→ **What is being asked**
Your answer must be every line below, repeated exactly.

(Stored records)
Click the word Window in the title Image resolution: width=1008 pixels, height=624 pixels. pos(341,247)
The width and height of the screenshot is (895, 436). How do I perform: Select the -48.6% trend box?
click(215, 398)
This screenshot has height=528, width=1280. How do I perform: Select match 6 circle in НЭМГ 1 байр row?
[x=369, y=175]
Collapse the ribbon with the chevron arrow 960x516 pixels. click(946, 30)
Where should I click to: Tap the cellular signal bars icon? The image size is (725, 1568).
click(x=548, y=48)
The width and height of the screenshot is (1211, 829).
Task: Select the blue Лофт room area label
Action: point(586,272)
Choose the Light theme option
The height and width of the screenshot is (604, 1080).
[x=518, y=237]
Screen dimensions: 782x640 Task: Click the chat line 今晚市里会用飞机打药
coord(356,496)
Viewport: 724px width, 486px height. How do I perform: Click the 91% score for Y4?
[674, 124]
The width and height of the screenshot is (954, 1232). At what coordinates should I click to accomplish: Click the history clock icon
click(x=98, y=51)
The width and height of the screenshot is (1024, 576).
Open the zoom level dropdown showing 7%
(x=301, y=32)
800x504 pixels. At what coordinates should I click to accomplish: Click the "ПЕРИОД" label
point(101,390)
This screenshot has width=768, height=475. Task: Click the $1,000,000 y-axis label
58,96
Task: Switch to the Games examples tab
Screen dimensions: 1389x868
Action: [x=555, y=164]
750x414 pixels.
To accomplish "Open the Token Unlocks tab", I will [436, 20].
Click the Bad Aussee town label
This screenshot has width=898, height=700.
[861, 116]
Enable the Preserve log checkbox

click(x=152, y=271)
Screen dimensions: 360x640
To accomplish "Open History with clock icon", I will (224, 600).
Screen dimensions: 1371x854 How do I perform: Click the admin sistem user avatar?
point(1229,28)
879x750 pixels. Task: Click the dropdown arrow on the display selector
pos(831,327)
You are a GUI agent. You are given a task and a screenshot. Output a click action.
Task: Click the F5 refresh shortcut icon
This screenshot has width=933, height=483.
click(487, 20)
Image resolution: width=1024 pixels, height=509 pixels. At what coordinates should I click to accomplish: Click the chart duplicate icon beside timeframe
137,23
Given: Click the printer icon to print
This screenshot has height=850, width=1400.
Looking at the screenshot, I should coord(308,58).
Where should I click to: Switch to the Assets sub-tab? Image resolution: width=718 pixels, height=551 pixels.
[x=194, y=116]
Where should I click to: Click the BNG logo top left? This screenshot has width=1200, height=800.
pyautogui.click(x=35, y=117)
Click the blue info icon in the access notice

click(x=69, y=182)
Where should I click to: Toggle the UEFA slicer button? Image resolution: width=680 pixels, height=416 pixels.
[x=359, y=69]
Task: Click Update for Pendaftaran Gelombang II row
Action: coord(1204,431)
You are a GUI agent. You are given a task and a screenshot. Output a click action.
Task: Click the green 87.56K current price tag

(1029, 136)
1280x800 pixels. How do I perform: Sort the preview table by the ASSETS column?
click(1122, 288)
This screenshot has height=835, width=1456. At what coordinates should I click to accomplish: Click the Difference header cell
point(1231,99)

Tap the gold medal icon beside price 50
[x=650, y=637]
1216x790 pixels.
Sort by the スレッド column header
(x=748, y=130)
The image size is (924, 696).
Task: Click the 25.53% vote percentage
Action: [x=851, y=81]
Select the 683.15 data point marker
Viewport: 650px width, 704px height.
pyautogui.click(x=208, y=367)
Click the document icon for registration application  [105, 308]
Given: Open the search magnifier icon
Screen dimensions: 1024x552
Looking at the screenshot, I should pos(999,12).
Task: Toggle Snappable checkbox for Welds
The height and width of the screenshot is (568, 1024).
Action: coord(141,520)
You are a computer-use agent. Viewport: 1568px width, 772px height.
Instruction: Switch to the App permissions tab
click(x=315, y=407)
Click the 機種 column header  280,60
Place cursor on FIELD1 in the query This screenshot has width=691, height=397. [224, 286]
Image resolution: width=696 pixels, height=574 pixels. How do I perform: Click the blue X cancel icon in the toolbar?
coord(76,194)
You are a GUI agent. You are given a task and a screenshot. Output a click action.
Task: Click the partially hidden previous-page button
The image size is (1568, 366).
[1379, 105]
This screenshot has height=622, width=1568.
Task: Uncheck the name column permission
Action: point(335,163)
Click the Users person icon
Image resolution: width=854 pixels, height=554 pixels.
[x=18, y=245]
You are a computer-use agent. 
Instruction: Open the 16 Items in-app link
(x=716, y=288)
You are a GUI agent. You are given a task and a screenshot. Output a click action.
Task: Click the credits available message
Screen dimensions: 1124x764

→ **Finished exercise**
Click the word Window in the title Image resolution: width=1008 pixels, height=624 pixels. pos(341,247)
The width and height of the screenshot is (895, 436). How do I perform: Select the -48.6% trend box?
click(215, 398)
This screenshot has height=528, width=1280. How do I perform: Select match 6 circle in НЭМГ 1 байр row?
[x=369, y=175]
Collapse the ribbon with the chevron arrow 960x516 pixels. click(946, 30)
Where should I click to: Tap the cellular signal bars icon? The image size is (725, 1568).
click(x=548, y=48)
The width and height of the screenshot is (1211, 829).
Task: Select the blue Лофт room area label
Action: point(586,272)
Choose the Light theme option
The height and width of the screenshot is (604, 1080).
[x=518, y=237]
Screen dimensions: 782x640 Task: Click the chat line 今晚市里会用飞机打药
coord(356,496)
Viewport: 724px width, 486px height. How do I perform: Click the 91% score for Y4?
[674, 124]
The width and height of the screenshot is (954, 1232). At what coordinates should I click to accomplish: Click the history clock icon
click(x=98, y=51)
The width and height of the screenshot is (1024, 576).
Open the zoom level dropdown showing 7%
(x=301, y=32)
800x504 pixels. At what coordinates should I click to accomplish: Click the "ПЕРИОД" label
point(101,390)
This screenshot has width=768, height=475. Task: Click the $1,000,000 y-axis label
58,96
Task: Switch to the Games examples tab
Screen dimensions: 1389x868
Action: [x=555, y=164]
750x414 pixels.
To accomplish "Open the Token Unlocks tab", I will [436, 20].
Click the Bad Aussee town label
This screenshot has width=898, height=700.
[861, 116]
Enable the Preserve log checkbox

click(x=152, y=271)
Screen dimensions: 360x640
To accomplish "Open History with clock icon", I will (224, 600).
Screen dimensions: 1371x854 How do I perform: Click the admin sistem user avatar?
point(1229,28)
879x750 pixels. Task: Click the dropdown arrow on the display selector
pos(831,327)
You are a GUI agent. You are given a task and a screenshot. Output a click action.
Task: Click the F5 refresh shortcut icon
This screenshot has width=933, height=483.
click(487, 20)
Image resolution: width=1024 pixels, height=509 pixels. At what coordinates should I click to accomplish: Click the chart duplicate icon beside timeframe
137,23
Given: Click the printer icon to print
This screenshot has height=850, width=1400.
Looking at the screenshot, I should coord(308,58).
Where should I click to: Switch to the Assets sub-tab? Image resolution: width=718 pixels, height=551 pixels.
[x=194, y=116]
Where should I click to: Click the BNG logo top left? This screenshot has width=1200, height=800.
pyautogui.click(x=35, y=117)
Click the blue info icon in the access notice

click(x=69, y=182)
Where should I click to: Toggle the UEFA slicer button? Image resolution: width=680 pixels, height=416 pixels.
[x=359, y=69]
Task: Click Update for Pendaftaran Gelombang II row
Action: coord(1204,431)
You are a GUI agent. You are given a task and a screenshot. Output a click action.
Task: Click the green 87.56K current price tag

(1029, 136)
1280x800 pixels. How do I perform: Sort the preview table by the ASSETS column?
click(1122, 288)
This screenshot has height=835, width=1456. At what coordinates should I click to accomplish: Click the Difference header cell
point(1231,99)

Tap the gold medal icon beside price 50
[x=650, y=637]
1216x790 pixels.
Sort by the スレッド column header
(x=748, y=130)
The image size is (924, 696).
Task: Click the 25.53% vote percentage
Action: [x=851, y=81]
Select the 683.15 data point marker
Viewport: 650px width, 704px height.
pyautogui.click(x=208, y=367)
Click the document icon for registration application  [105, 308]
Given: Open the search magnifier icon
Screen dimensions: 1024x552
Looking at the screenshot, I should pos(999,12).
Task: Toggle Snappable checkbox for Welds
The height and width of the screenshot is (568, 1024).
Action: coord(141,520)
You are a computer-use agent. Viewport: 1568px width, 772px height.
Instruction: Switch to the App permissions tab
click(x=315, y=407)
Click the 機種 column header  280,60
Place cursor on FIELD1 in the query This screenshot has width=691, height=397. [224, 286]
Image resolution: width=696 pixels, height=574 pixels. How do I perform: Click the blue X cancel icon in the toolbar?
coord(76,194)
You are a GUI agent. You are given a task and a screenshot. Output a click action.
Task: Click the partially hidden previous-page button
The image size is (1568, 366).
[1379, 105]
This screenshot has height=622, width=1568.
Task: Uncheck the name column permission
Action: point(335,163)
Click the Users person icon
Image resolution: width=854 pixels, height=554 pixels.
[x=18, y=245]
You are a computer-use agent. 
Instruction: Open the 16 Items in-app link
(x=716, y=288)
You are a GUI agent. You are given a task and a screenshot. Output a click action.
Task: Click the credits available message
Screen dimensions: 1124x764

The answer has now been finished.